I thought that Hillary Clinton could be the president of the United States and Chelsea’s mother at the same time. So why can’t God be both (and more) simultaneously?

Think about this: If we really grasp the Trinity, and if we swear that we believe in this three-in-one business, then why not a God who is all: all forms, all types, all sizes, all styles, all dimensions simultaneously?

And by the way—isn’t disdaining a personal God rather mean spirited? That can’t possibly be very Christian.

Sunday, January 8, 2017

How Can I Free Myself?

I was arguing with John recently. It was one of those arguments with a repeating theme. The old argument was just updated, and with different details. And yes, there was me saying, “Why don’t you…?” and “You always…”

As much as I really wanted to enjoy my righteous rightness (and surely I was 82% right), I also felt the undeniable familiarity of this fight. That is one of the downsides of longer recovery—you can’t hide from yourself so well anymore—and knowing that your own part of it takes the satisfaction out of fighting in a flash.

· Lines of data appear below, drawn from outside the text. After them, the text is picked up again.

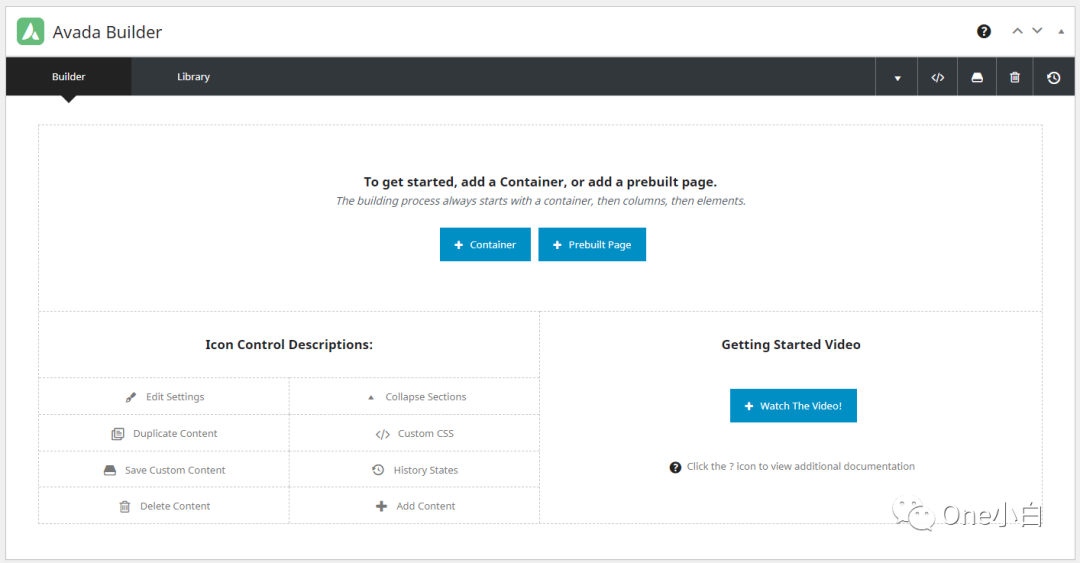This screenshot has height=563, width=1080.
Task: Click the Duplicate Content icon in descriptions
Action: (x=118, y=434)
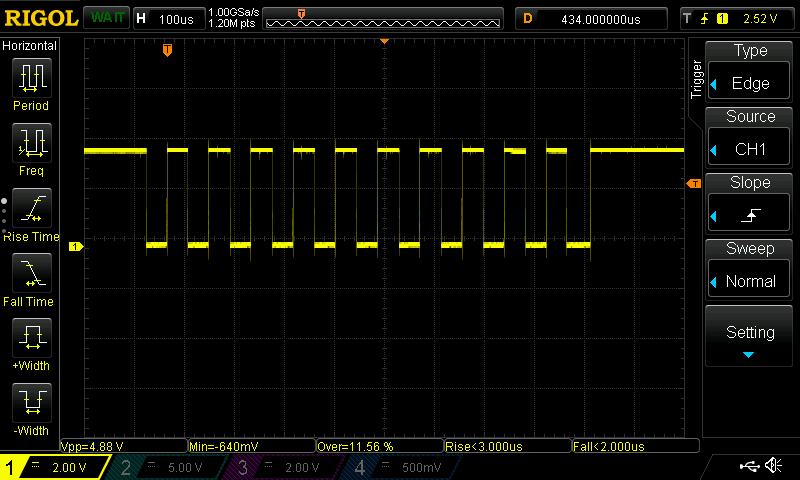The image size is (800, 480).
Task: Select the -Width measurement icon
Action: click(x=31, y=406)
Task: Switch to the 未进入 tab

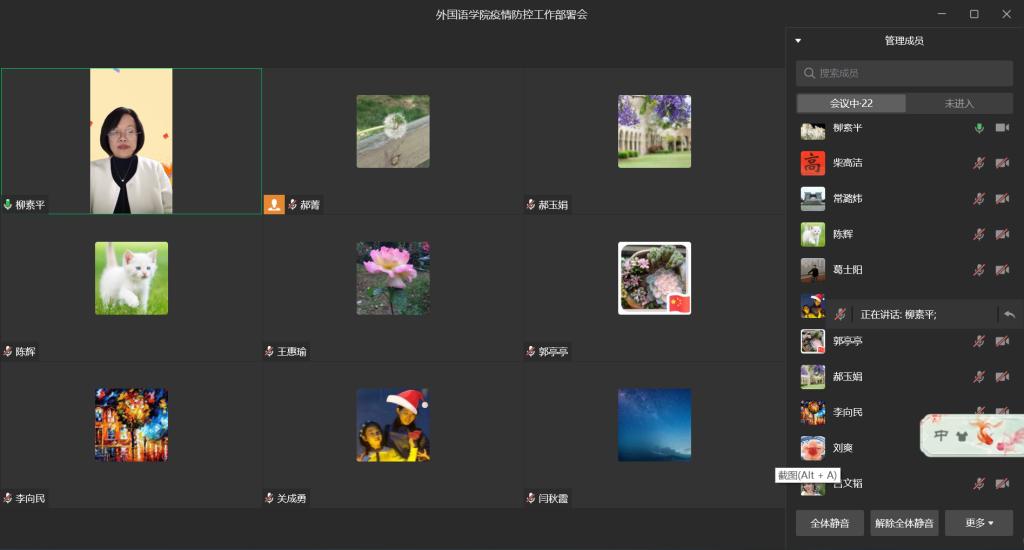Action: pos(958,103)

So what was I going to do? Could I walk through a conflict that was challenging me, and where I really did have hurt feelings?

I used my recovery tools. I sent email to my sponsor; I called another sober woman, and I went to my bookshelf. I always go to books. I came to recovery by the grace of Robin Norwood’s books, and so for me bibliotherapy is a valued tool.

I started with our Big Book. I read Step three and about surrender. Oh. Yuck --but also yep! But just how could I move past my hurt feelings? How could I shift the energy from insisting on my rightness to somehow using this situation for growth?

I landed on the book called How Can I Forgive You? By Janis Abraham Spring, and there I
got relief. Dr. Spring writes about forgiving really hard stuff like infidelity and parental betrayal so I knew I could lean into her wisdom for this fuss I was in with John. Here’s what I read in Spring’s book:

Your freedom lies not in protesting the unfairness of the violation or in getting the offender to care. Your freedom –perhaps your only freedom—is in deciding how to survive and transcend the injury. Don’t underestimate this freedom: it’s enormous. With it comes the power to decide how you’re going to live the rest of your life. As you take the task of healing into your own hands, you empower yourself and have peace.”

Bingo! It was peace that I wanted…not to let John off the hook necessarily, but I wanted to get me off my own hook and out of my spinning head. It felt just like that wonderful paradox of AA and Alanon—being selfish enough to take the focus off of being right so I can give me back my own good life.